>> Start Materials provided

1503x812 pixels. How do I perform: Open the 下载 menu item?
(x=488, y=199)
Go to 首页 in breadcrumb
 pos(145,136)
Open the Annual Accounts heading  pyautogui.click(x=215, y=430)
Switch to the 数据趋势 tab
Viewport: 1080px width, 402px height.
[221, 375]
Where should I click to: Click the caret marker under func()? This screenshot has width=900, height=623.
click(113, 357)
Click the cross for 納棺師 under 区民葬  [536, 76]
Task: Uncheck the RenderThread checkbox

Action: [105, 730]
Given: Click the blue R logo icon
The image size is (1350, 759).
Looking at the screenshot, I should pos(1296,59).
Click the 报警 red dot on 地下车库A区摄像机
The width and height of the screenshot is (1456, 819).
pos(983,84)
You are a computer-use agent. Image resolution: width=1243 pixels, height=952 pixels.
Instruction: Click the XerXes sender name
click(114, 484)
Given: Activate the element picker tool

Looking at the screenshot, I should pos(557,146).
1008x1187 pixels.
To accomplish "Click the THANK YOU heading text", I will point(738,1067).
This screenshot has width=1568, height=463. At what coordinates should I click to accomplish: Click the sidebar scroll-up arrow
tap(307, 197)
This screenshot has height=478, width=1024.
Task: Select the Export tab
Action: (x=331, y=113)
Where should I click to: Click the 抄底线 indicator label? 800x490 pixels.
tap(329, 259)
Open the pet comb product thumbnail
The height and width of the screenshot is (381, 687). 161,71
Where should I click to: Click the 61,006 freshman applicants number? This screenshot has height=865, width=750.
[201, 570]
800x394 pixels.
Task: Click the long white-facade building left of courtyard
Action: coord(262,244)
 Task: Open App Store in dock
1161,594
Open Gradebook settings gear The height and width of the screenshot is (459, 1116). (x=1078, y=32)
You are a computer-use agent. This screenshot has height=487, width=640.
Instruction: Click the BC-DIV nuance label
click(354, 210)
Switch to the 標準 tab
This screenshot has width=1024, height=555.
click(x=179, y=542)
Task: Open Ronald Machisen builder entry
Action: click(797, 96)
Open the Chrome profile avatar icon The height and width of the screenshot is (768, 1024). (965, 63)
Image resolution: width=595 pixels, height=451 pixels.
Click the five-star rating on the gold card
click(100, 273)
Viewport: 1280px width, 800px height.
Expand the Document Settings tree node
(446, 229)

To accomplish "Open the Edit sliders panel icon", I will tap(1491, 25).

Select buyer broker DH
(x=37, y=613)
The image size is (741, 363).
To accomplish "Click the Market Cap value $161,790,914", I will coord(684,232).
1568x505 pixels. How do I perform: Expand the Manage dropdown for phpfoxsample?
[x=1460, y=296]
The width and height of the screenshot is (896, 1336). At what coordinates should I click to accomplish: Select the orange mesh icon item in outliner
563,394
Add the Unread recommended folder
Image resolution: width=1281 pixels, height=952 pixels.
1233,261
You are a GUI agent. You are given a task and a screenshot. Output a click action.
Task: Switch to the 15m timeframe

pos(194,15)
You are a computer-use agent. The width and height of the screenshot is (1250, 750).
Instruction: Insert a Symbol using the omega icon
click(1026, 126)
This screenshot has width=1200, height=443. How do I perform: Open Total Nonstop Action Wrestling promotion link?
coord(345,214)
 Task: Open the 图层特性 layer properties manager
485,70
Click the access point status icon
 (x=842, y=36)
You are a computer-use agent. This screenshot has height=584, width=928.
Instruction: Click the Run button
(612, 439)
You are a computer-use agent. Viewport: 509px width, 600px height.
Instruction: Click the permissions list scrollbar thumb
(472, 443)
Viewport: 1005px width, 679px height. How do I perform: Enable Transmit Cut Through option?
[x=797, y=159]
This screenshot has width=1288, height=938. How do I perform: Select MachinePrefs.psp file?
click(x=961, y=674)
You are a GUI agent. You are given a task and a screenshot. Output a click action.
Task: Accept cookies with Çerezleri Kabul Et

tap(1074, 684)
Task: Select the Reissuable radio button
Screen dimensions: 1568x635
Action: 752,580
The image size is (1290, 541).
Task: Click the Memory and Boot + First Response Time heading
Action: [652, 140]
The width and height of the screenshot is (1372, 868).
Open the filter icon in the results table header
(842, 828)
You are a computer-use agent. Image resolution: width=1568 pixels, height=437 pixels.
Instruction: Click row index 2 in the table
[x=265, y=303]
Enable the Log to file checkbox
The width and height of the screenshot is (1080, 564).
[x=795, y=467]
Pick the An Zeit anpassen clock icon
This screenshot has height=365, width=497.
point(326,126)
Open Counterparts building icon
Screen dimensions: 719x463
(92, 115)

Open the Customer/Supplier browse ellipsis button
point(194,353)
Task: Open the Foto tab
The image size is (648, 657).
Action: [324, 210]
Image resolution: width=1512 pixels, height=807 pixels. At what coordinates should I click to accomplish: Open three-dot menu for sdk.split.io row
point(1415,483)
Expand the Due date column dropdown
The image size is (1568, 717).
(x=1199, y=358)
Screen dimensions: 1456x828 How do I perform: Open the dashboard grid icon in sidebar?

>> End Materials provided

- _Aim_
Format every line of the items above as a Markdown table with two columns, Row and Text. Give each line a row number and leave out blank lines.

- _Written response_
| Row | Text |
|---|---|
| 1 | 1503x812 pixels. How do I perform: Open the 下载 menu item? |
| 2 | (x=488, y=199) |
| 3 | Go to 首页 in breadcrumb |
| 4 |  pos(145,136) |
| 5 | Open the Annual Accounts heading  pyautogui.click(x=215, y=430) |
| 6 | Switch to the 数据趋势 tab |
| 7 | Viewport: 1080px width, 402px height. |
| 8 | [221, 375] |
| 9 | Where should I click to: Click the caret marker under func()? This screenshot has width=900, height=623. |
| 10 | click(113, 357) |
| 11 | Click the cross for 納棺師 under 区民葬  [536, 76] |
| 12 | Task: Uncheck the RenderThread checkbox |
| 13 | Action: [105, 730] |
| 14 | Given: Click the blue R logo icon |
| 15 | The image size is (1350, 759). |
| 16 | Looking at the screenshot, I should pos(1296,59). |
| 17 | Click the 报警 red dot on 地下车库A区摄像机 |
| 18 | The width and height of the screenshot is (1456, 819). |
| 19 | pos(983,84) |
| 20 | You are a computer-use agent. Image resolution: width=1243 pixels, height=952 pixels. |
| 21 | Instruction: Click the XerXes sender name |
| 22 | click(114, 484) |
| 23 | Given: Activate the element picker tool |
| 24 | Looking at the screenshot, I should pos(557,146). |
| 25 | 1008x1187 pixels. |
| 26 | To accomplish "Click the THANK YOU heading text", I will point(738,1067). |
| 27 | This screenshot has width=1568, height=463. At what coordinates should I click to accomplish: Click the sidebar scroll-up arrow |
| 28 | tap(307, 197) |
| 29 | This screenshot has height=478, width=1024. |
| 30 | Task: Select the Export tab |
| 31 | Action: (x=331, y=113) |
| 32 | Where should I click to: Click the 抄底线 indicator label? 800x490 pixels. |
| 33 | tap(329, 259) |
| 34 | Open the pet comb product thumbnail |
| 35 | The height and width of the screenshot is (381, 687). 161,71 |
| 36 | Where should I click to: Click the 61,006 freshman applicants number? This screenshot has height=865, width=750. |
| 37 | [201, 570] |
| 38 | 800x394 pixels. |
| 39 | Task: Click the long white-facade building left of courtyard |
| 40 | Action: coord(262,244) |
| 41 |  Task: Open App Store in dock |
| 42 | 1161,594 |
| 43 | Open Gradebook settings gear The height and width of the screenshot is (459, 1116). (x=1078, y=32) |
| 44 | You are a computer-use agent. This screenshot has height=487, width=640. |
| 45 | Instruction: Click the BC-DIV nuance label |
| 46 | click(354, 210) |
| 47 | Switch to the 標準 tab |
| 48 | This screenshot has width=1024, height=555. |
| 49 | click(x=179, y=542) |
| 50 | Task: Open Ronald Machisen builder entry |
| 51 | Action: click(797, 96) |
| 52 | Open the Chrome profile avatar icon The height and width of the screenshot is (768, 1024). (965, 63) |
| 53 | Image resolution: width=595 pixels, height=451 pixels. |
| 54 | Click the five-star rating on the gold card |
| 55 | click(100, 273) |
| 56 | Viewport: 1280px width, 800px height. |
| 57 | Expand the Document Settings tree node |
| 58 | (446, 229) |
| 59 | To accomplish "Open the Edit sliders panel icon", I will tap(1491, 25). |
| 60 | Select buyer broker DH |
| 61 | (x=37, y=613) |
| 62 | The image size is (741, 363). |
| 63 | To accomplish "Click the Market Cap value $161,790,914", I will coord(684,232). |
| 64 | 1568x505 pixels. How do I perform: Expand the Manage dropdown for phpfoxsample? |
| 65 | [x=1460, y=296] |
| 66 | The width and height of the screenshot is (896, 1336). At what coordinates should I click to accomplish: Select the orange mesh icon item in outliner |
| 67 | 563,394 |
| 68 | Add the Unread recommended folder |
| 69 | Image resolution: width=1281 pixels, height=952 pixels. |
| 70 | 1233,261 |
| 71 | You are a GUI agent. You are given a task and a screenshot. Output a click action. |
| 72 | Task: Switch to the 15m timeframe |
| 73 | pos(194,15) |
| 74 | You are a computer-use agent. The width and height of the screenshot is (1250, 750). |
| 75 | Instruction: Insert a Symbol using the omega icon |
| 76 | click(1026, 126) |
| 77 | This screenshot has width=1200, height=443. How do I perform: Open Total Nonstop Action Wrestling promotion link? |
| 78 | coord(345,214) |
| 79 |  Task: Open the 图层特性 layer properties manager |
| 80 | 485,70 |
| 81 | Click the access point status icon |
| 82 |  (x=842, y=36) |
| 83 | You are a computer-use agent. This screenshot has height=584, width=928. |
| 84 | Instruction: Click the Run button |
| 85 | (612, 439) |
| 86 | You are a computer-use agent. Viewport: 509px width, 600px height. |
| 87 | Instruction: Click the permissions list scrollbar thumb |
| 88 | (472, 443) |
| 89 | Viewport: 1005px width, 679px height. How do I perform: Enable Transmit Cut Through option? |
| 90 | [x=797, y=159] |
| 91 | This screenshot has width=1288, height=938. How do I perform: Select MachinePrefs.psp file? |
| 92 | click(x=961, y=674) |
| 93 | You are a GUI agent. You are given a task and a screenshot. Output a click action. |
| 94 | Task: Accept cookies with Çerezleri Kabul Et |
| 95 | tap(1074, 684) |
| 96 | Task: Select the Reissuable radio button |
| 97 | Screen dimensions: 1568x635 |
| 98 | Action: 752,580 |
| 99 | The image size is (1290, 541). |
| 100 | Task: Click the Memory and Boot + First Response Time heading |
| 101 | Action: [652, 140] |
| 102 | The width and height of the screenshot is (1372, 868). |
| 103 | Open the filter icon in the results table header |
| 104 | (842, 828) |
| 105 | You are a computer-use agent. Image resolution: width=1568 pixels, height=437 pixels. |
| 106 | Instruction: Click row index 2 in the table |
| 107 | [x=265, y=303] |
| 108 | Enable the Log to file checkbox |
| 109 | The width and height of the screenshot is (1080, 564). |
| 110 | [x=795, y=467] |
| 111 | Pick the An Zeit anpassen clock icon |
| 112 | This screenshot has height=365, width=497. |
| 113 | point(326,126) |
| 114 | Open Counterparts building icon |
| 115 | Screen dimensions: 719x463 |
| 116 | (92, 115) |
| 117 | Open the Customer/Supplier browse ellipsis button |
| 118 | point(194,353) |
| 119 | Task: Open the Foto tab |
| 120 | The image size is (648, 657). |
| 121 | Action: [324, 210] |
| 122 | Image resolution: width=1512 pixels, height=807 pixels. At what coordinates should I click to accomplish: Open three-dot menu for sdk.split.io row |
| 123 | point(1415,483) |
| 124 | Expand the Due date column dropdown |
| 125 | The image size is (1568, 717). |
| 126 | (x=1199, y=358) |
| 127 | Screen dimensions: 1456x828 How do I perform: Open the dashboard grid icon in sidebar? |